Premier Mateusz Morawiecki, odnosząc się do projektu dotyczącego zmian w sądownictwie, mówił, że nikt nie chciałby tego, "aby w polskim systemie sądowniczym zapanował jeszcze do kwadratu większy chaos i rozprzężenie, niż jest dzisiaj". Wiceminister sprawiedliwości Michał Woś z Solidarnej Polski stwierdził w poniedziałek, że "totalny chaos" w sądach wprowadziłaby właśnie ta ustawa.
Projekt noweli ustawy o Sądzie Najwyższym i innych sądach został wniesiony do Sejmu przez posłów PiS w zeszłym tygodniu. Według autorów, proponowane przepisy mają wypełnić kluczowy "kamień milowy" wskazany przez Komisję Europejską i zaakceptowany przez polski rząd w sprawie Krajowego Planu Odbudowy. Pierwsze czytanie projektu miało się odbyć się w Sejmie w czwartek, ale rzecznik PiS przekazał, że na wniosek szefa klubu parlamentarnego PiS Ryszarda Terleckiego marszałek Sejmu Elżbieta Witek zdecydowała, że projekt zostanie zdjęty z porządku obrad bieżącego posiedzenia izby.

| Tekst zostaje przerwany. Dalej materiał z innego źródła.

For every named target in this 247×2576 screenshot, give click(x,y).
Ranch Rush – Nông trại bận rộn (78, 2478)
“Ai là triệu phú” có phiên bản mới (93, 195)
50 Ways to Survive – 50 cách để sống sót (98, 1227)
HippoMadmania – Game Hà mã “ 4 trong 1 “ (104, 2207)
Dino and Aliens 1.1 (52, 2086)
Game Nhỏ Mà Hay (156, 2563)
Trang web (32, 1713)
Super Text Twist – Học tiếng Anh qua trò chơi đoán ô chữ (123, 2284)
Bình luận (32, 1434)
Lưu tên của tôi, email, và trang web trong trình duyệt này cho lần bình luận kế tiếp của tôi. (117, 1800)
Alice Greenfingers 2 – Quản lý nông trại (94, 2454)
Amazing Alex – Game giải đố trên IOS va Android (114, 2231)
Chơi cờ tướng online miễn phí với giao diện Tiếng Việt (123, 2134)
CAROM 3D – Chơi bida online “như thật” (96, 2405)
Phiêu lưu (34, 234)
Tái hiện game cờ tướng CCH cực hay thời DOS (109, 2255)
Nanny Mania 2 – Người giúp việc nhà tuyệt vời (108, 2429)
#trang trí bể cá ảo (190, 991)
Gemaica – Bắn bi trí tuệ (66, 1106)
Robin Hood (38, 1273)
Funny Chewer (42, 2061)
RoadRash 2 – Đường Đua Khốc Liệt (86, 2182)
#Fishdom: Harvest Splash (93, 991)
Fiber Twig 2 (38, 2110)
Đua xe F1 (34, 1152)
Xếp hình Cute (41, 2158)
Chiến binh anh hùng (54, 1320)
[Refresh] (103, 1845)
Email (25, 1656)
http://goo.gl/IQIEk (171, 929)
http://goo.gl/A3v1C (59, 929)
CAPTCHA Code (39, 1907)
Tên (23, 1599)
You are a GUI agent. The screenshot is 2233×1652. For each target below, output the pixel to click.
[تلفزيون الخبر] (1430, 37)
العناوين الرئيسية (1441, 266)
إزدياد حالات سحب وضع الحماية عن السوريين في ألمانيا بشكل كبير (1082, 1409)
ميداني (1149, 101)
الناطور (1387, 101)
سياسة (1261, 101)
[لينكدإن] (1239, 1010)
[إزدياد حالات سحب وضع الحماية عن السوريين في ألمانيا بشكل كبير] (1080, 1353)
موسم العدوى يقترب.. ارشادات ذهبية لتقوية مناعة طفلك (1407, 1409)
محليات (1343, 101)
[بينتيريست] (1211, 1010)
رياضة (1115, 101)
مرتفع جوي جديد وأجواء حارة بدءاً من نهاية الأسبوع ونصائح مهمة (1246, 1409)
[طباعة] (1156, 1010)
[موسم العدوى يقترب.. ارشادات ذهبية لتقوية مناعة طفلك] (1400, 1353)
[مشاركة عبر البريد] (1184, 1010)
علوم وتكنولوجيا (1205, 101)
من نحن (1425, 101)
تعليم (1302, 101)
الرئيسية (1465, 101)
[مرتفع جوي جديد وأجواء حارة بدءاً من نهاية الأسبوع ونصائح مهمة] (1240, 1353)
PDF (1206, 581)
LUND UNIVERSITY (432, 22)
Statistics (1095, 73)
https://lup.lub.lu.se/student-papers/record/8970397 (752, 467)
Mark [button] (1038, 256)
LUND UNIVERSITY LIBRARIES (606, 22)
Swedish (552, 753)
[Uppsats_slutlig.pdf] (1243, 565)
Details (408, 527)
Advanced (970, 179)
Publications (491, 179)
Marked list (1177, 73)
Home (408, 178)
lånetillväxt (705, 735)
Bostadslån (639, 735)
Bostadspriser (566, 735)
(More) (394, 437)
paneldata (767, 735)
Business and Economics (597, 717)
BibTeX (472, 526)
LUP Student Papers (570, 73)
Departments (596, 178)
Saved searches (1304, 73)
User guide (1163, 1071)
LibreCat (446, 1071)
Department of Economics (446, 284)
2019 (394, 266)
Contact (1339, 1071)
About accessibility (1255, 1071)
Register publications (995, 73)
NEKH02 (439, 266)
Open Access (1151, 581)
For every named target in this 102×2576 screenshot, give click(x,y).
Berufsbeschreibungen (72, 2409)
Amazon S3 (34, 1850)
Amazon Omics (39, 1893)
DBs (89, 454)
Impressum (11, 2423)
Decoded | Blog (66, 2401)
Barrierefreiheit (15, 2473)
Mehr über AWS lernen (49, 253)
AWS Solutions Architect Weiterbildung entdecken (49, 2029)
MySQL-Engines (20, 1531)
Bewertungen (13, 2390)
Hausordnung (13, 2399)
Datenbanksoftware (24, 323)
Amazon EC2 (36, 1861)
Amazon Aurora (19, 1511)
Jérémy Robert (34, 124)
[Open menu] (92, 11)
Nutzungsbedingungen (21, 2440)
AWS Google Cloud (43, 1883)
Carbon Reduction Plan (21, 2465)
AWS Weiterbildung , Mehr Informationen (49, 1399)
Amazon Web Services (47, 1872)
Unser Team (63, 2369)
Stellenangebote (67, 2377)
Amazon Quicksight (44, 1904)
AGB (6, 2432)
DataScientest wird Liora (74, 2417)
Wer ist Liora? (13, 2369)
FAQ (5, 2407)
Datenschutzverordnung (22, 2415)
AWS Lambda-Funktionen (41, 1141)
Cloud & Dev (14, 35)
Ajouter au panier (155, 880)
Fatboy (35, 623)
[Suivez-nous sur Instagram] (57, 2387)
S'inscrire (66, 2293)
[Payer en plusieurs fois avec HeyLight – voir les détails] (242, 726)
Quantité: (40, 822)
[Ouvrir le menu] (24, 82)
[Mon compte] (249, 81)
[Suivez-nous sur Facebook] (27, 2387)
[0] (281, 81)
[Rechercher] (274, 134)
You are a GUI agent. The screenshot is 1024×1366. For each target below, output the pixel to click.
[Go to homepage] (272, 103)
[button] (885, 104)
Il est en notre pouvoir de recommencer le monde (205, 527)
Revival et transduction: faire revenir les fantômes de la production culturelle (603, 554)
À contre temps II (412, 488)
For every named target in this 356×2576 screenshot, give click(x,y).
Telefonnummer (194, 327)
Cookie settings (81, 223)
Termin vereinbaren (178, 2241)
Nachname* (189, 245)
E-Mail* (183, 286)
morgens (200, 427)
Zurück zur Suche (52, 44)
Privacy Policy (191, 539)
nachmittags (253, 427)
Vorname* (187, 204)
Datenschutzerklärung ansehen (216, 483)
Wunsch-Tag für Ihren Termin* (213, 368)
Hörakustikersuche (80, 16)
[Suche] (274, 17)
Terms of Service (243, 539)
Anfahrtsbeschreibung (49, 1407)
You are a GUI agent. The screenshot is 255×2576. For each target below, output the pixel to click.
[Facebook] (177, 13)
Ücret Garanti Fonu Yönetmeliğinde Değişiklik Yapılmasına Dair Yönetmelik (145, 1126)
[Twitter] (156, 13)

Krytyczne uwagi do tego projektu zgłosił między innymi Sąd Najwyższy we wniesionej w czwartek do Sejmu opinii, pod którą podpisała się pierwsza prezes tego sądu Małgorzata Manowska.
Premier: wszystkie nominacje sędziowskie poczynione przez prezydenta są nienaruszalne
Do sytuacji dotyczącej projektu ustawy i jej założeń odniósł się na poniedziałkowej konferencji prasowej premier Mateusz Morawiecki.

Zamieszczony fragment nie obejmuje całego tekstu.